*TASK TO CARRY OUT:*
List all lines of the data containing the word "accomplish".

───── ENTRIES SUPPLIED

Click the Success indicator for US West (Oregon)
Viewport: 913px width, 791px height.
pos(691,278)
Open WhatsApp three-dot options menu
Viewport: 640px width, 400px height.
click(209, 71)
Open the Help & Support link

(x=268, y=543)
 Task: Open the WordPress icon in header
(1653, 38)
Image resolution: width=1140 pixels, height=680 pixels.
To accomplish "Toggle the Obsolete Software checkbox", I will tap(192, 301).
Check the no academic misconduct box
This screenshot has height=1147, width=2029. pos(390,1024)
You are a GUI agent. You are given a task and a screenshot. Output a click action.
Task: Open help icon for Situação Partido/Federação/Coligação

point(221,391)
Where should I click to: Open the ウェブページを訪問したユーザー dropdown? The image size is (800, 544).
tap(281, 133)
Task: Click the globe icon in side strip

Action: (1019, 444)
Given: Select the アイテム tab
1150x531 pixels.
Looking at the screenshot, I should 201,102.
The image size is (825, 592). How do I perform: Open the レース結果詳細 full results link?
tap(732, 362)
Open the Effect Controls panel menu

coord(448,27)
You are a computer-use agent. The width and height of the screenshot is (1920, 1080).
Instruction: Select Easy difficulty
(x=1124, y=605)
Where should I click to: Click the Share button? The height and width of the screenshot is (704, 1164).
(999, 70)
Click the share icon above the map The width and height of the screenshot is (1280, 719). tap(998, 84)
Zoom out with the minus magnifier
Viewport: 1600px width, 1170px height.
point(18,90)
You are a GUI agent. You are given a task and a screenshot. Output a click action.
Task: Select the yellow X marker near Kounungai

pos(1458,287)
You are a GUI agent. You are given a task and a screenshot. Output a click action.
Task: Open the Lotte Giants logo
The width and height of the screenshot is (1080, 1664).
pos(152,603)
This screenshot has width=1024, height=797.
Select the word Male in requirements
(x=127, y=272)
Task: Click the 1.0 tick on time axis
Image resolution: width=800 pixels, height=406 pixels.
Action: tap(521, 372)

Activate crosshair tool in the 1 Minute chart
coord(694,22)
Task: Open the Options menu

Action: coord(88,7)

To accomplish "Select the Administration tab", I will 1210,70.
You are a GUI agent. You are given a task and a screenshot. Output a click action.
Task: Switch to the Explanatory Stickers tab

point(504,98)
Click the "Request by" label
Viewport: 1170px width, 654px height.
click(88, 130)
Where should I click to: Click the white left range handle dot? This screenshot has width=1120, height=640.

──────────

*RESULT BELOW:*
To accomplish "Toggle the Obsolete Software checkbox", I will tap(192, 301).
To accomplish "Select the Administration tab", I will 1210,70.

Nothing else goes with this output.